We can try using exec to simply simulate the implementation of the match method.
String.prototype.myMatch = function (reg) {
var arr = [];
var res = reg.exec(this);
if (reg.global) {
while (res) {
arr.push(res[0]);
res = reg.exec(this)}}else{
arr.push(res[0]);
}
return arr;
}
var str = 'abc123cba456aaa789';
var reg = /\d+/;
console.log(str.myMatch(reg))
/ / / "123"
var str = 'abc123cba456aaa789';
var reg = /\d+/g;
console.log(str.myMatch(reg))
/ / / "123", "456", "789"]
Copy the code
In addition, both match and exec can be affected by grouping (), but match displays the contents of small groups only if there is no identifier G, and if there is global G, match captures them all in an array at once
var str = 'abc';
var reg = /(a)(b)(c)/;
console.log( str.match(reg) );
// ["abc", "a", "b", "c", index: 0, input: "abc"]
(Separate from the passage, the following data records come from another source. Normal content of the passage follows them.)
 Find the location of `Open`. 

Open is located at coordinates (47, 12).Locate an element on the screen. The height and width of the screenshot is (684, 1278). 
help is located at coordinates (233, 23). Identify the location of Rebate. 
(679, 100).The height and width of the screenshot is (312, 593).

console.log( reg.exec(str) );
// ["abc", "a", "b", "c", index: 0, input: "abc"]When I have global Gvar str = 'abc';
var reg = /(a)(b)(c)/g;
console.log( str.match(reg) );
// ["abc"]
console.log( reg.exec(str) );
// ["abc", "a", "b", "c", index: 0, input: "abc"]
Copy the code
- The str.replace() method is no stranger to you, and now we’re talking about something related to this method and regex.
// The re matches the string, and the successful character is replaced with a new string
Replace (reg,newStr); // Replace (reg,newStr);
var str = 'a111bc222de';
var res = str.replace(/\d/g.'Q')
console.log(res)
// "aQQQbcQQQde"The second argument to replace can also be a function str.replace(reg,fn);var str = '2017-01-06';
str = str.replace(/-\d+/g.function(){
console.log(arguments)})/** Console print result: ["-01", 4, "2017-01-06"] ["-06", 7, "2017-01-06"] "2017undefinedundefined" So it seems possible to print out the contents of small groups as well
var str = '2017-01-06';
str = str.replace(/-(\d+)/g.function(){
console.log(arguments)})/**
["-01", "01", 4, "2017-01-06"]
["-06", "06", 7, "2017-01-06"]
"2017undefinedundefined"
*/
// From the results our guess is all right.
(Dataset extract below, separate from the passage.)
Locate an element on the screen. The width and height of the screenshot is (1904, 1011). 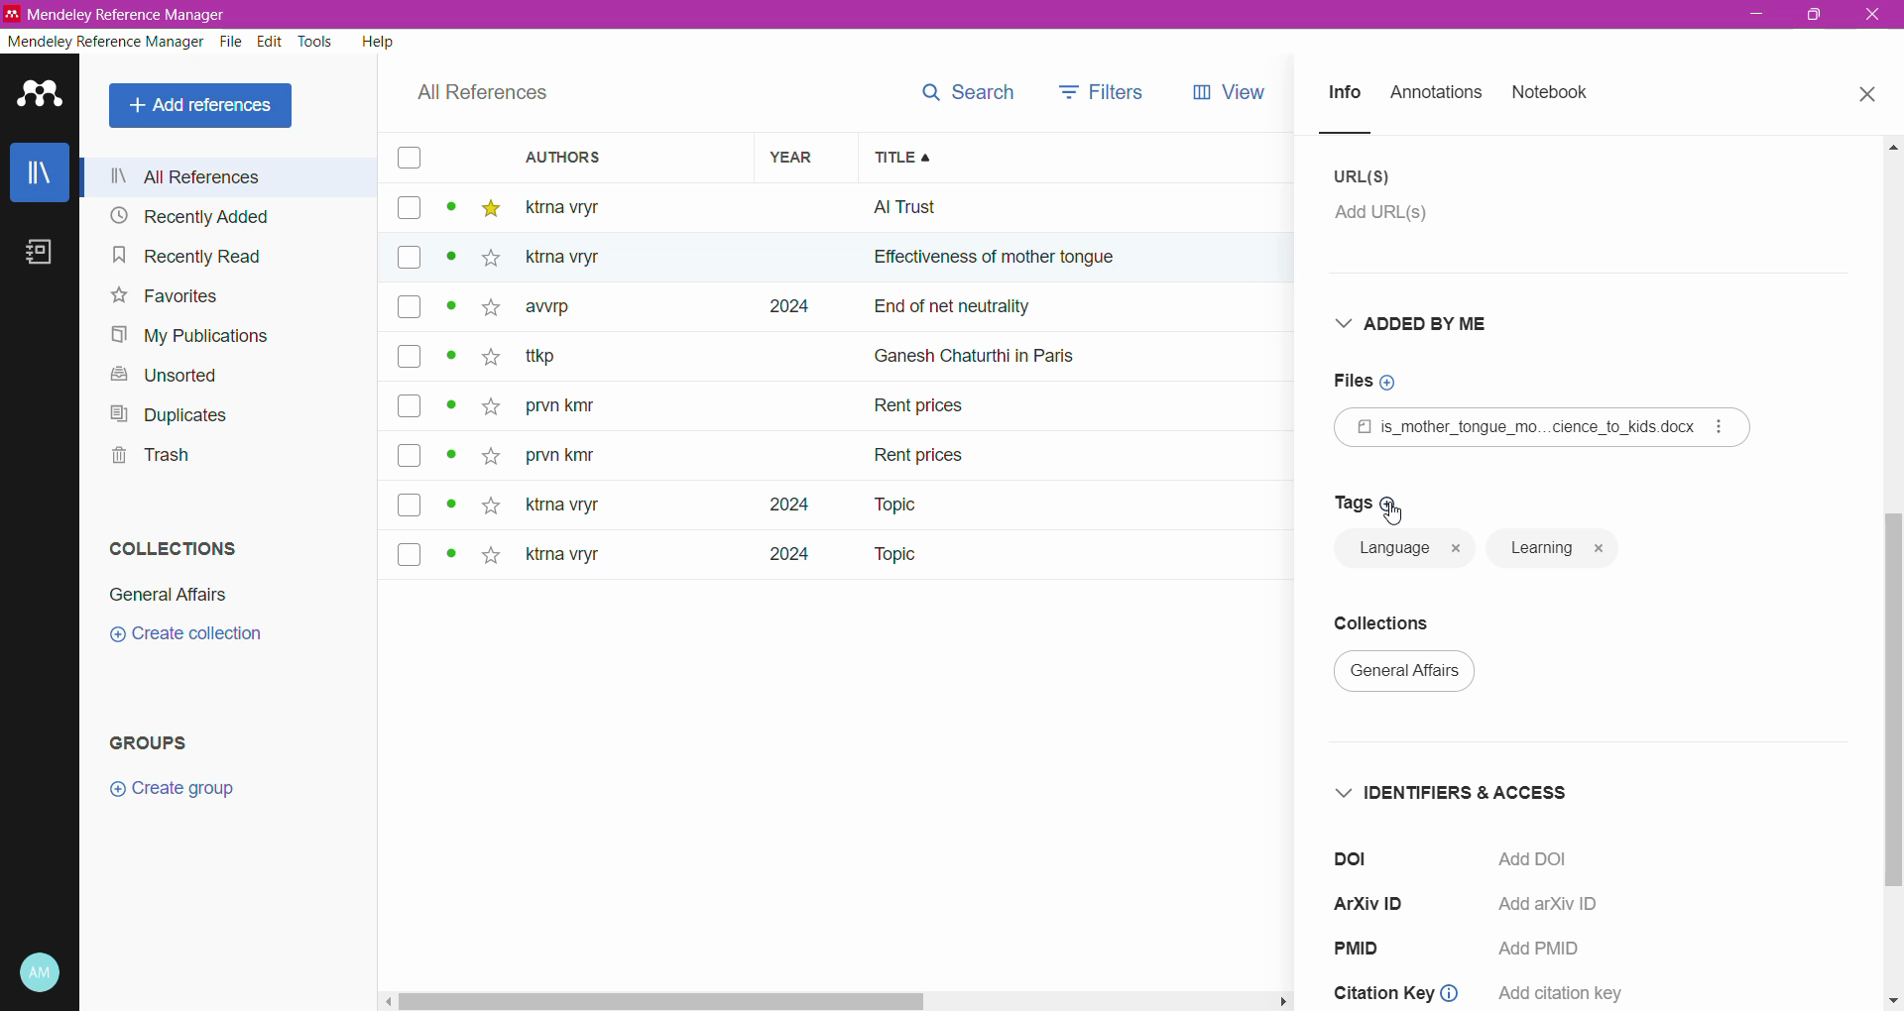
filters  is located at coordinates (1101, 90).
// Also, we need to note that if we need to replace the string found by the re in replace, we need a return value to replace what the re caught.
Copy the code
The method of getting parameters in a URL through the replace method
(function(pro){
function queryString(){
var obj = {},
reg = /([^?&#+]+)=([^?&#+]+)/g;
this.replace(reg,function($0, $1, $2){
obj[$1] = $2;
})
returnobj; } pro.queryString = queryString; } (String.prototype));
// For example, the URL is https://www.baidu.com?a=1&b=2
// window.location.href.queryString();
// {a:1,b:2}
Copy the code
3.1 Zero-width assertion method
Used to find something before or after something (but not including it), as \b,^,$is used to specify a location that should satisfy certain conditions (that is, assertions), so they are also called zero-width assertions.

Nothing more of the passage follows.